[Collected data entries]

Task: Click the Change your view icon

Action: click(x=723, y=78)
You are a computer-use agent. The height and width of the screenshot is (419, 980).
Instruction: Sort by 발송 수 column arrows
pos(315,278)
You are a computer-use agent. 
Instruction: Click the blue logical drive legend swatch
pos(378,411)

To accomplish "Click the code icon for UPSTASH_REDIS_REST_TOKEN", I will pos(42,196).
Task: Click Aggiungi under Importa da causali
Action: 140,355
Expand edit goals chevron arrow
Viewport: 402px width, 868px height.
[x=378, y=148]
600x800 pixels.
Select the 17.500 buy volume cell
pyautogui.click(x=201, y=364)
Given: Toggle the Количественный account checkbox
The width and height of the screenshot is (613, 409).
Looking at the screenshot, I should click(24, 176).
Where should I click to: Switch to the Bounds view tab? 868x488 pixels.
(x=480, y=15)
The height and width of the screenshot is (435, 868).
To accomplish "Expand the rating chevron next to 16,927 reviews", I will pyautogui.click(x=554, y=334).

= WHAT THIS TASK INVOLVES =
The string "Expand" marks the lines to copy; report each of them from the data above.

= SOLUTION BELOW =
Expand edit goals chevron arrow
To accomplish "Expand the rating chevron next to 16,927 reviews", I will pyautogui.click(x=554, y=334).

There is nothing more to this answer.